Extracted information >>
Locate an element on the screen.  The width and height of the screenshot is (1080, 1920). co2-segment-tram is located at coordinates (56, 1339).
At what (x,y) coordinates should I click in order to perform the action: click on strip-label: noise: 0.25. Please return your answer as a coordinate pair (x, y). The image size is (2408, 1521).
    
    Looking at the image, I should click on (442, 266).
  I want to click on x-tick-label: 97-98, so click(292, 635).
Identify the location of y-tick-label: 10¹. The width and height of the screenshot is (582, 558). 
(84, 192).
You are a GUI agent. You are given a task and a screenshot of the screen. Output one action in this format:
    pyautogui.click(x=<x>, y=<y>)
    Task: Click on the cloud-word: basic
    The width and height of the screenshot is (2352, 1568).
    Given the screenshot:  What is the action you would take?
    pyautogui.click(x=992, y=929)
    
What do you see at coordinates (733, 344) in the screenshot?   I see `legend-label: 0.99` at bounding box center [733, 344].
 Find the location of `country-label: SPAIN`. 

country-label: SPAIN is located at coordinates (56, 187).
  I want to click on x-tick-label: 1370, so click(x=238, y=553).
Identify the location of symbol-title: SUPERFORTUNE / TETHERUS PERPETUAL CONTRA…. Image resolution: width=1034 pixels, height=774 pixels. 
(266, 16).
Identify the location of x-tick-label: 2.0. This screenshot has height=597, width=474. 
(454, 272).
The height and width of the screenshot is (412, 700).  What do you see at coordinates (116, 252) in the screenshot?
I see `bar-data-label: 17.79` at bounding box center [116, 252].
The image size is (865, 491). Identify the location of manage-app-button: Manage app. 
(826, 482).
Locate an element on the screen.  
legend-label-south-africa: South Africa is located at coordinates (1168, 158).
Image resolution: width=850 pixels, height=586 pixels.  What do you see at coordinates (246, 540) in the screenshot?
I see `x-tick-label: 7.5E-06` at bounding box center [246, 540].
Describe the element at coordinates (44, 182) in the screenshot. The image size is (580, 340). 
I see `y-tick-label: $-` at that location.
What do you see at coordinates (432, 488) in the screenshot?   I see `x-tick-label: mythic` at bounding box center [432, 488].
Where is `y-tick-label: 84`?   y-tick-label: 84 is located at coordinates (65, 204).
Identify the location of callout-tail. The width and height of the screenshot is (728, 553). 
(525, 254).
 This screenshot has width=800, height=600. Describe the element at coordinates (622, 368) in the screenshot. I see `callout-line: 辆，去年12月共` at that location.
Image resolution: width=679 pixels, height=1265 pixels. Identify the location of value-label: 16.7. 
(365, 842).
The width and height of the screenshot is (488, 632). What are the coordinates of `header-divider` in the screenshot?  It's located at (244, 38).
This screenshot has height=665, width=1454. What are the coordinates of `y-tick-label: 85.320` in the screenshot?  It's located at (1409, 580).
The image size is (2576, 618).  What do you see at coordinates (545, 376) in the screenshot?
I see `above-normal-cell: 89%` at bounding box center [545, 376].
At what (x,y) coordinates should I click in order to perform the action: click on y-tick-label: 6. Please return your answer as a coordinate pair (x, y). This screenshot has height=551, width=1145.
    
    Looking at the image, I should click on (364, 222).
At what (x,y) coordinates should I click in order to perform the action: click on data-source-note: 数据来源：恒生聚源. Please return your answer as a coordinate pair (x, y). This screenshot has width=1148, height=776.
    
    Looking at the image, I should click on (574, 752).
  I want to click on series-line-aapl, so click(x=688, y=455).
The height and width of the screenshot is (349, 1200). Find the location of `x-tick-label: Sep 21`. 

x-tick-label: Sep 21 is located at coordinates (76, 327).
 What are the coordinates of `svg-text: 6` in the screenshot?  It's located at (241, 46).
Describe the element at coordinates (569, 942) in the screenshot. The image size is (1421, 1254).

Exercise description >> Copy the data above line for line, keeping every character unchanged.

Task output >>
Locate an element on the screen.  The width and height of the screenshot is (1080, 1920). co2-segment-tram is located at coordinates (56, 1339).
At what (x,y) coordinates should I click in order to perform the action: click on strip-label: noise: 0.25. Please return your answer as a coordinate pair (x, y). The image size is (2408, 1521).
    
    Looking at the image, I should click on (442, 266).
  I want to click on x-tick-label: 97-98, so click(292, 635).
Identify the location of y-tick-label: 10¹. The width and height of the screenshot is (582, 558). 
(84, 192).
You are a GUI agent. You are given a task and a screenshot of the screen. Output one action in this format:
    pyautogui.click(x=<x>, y=<y>)
    Task: Click on the cloud-word: basic
    The width and height of the screenshot is (2352, 1568).
    Given the screenshot:  What is the action you would take?
    pyautogui.click(x=992, y=929)
    
What do you see at coordinates (733, 344) in the screenshot?   I see `legend-label: 0.99` at bounding box center [733, 344].
 Find the location of `country-label: SPAIN`. 

country-label: SPAIN is located at coordinates (56, 187).
  I want to click on x-tick-label: 1370, so click(x=238, y=553).
Identify the location of symbol-title: SUPERFORTUNE / TETHERUS PERPETUAL CONTRA…. Image resolution: width=1034 pixels, height=774 pixels. 
(266, 16).
Identify the location of x-tick-label: 2.0. This screenshot has height=597, width=474. 
(454, 272).
The height and width of the screenshot is (412, 700).  What do you see at coordinates (116, 252) in the screenshot?
I see `bar-data-label: 17.79` at bounding box center [116, 252].
The image size is (865, 491). Identify the location of manage-app-button: Manage app. 
(826, 482).
Locate an element on the screen.  
legend-label-south-africa: South Africa is located at coordinates (1168, 158).
Image resolution: width=850 pixels, height=586 pixels.  What do you see at coordinates (246, 540) in the screenshot?
I see `x-tick-label: 7.5E-06` at bounding box center [246, 540].
Describe the element at coordinates (44, 182) in the screenshot. The image size is (580, 340). 
I see `y-tick-label: $-` at that location.
What do you see at coordinates (432, 488) in the screenshot?   I see `x-tick-label: mythic` at bounding box center [432, 488].
Where is `y-tick-label: 84`?   y-tick-label: 84 is located at coordinates (65, 204).
Identify the location of callout-tail. The width and height of the screenshot is (728, 553). 
(525, 254).
 This screenshot has width=800, height=600. Describe the element at coordinates (622, 368) in the screenshot. I see `callout-line: 辆，去年12月共` at that location.
Image resolution: width=679 pixels, height=1265 pixels. Identify the location of value-label: 16.7. 
(365, 842).
The width and height of the screenshot is (488, 632). What are the coordinates of `header-divider` in the screenshot?  It's located at (244, 38).
This screenshot has height=665, width=1454. What are the coordinates of `y-tick-label: 85.320` in the screenshot?  It's located at (1409, 580).
The image size is (2576, 618).  What do you see at coordinates (545, 376) in the screenshot?
I see `above-normal-cell: 89%` at bounding box center [545, 376].
At what (x,y) coordinates should I click in order to perform the action: click on y-tick-label: 6. Please return your answer as a coordinate pair (x, y). This screenshot has height=551, width=1145.
    
    Looking at the image, I should click on (364, 222).
At what (x,y) coordinates should I click in order to perform the action: click on data-source-note: 数据来源：恒生聚源. Please return your answer as a coordinate pair (x, y). This screenshot has width=1148, height=776.
    
    Looking at the image, I should click on (574, 752).
  I want to click on series-line-aapl, so click(x=688, y=455).
The height and width of the screenshot is (349, 1200). Find the location of `x-tick-label: Sep 21`. 

x-tick-label: Sep 21 is located at coordinates (76, 327).
 What are the coordinates of `svg-text: 6` in the screenshot?  It's located at (241, 46).
Describe the element at coordinates (569, 942) in the screenshot. The image size is (1421, 1254).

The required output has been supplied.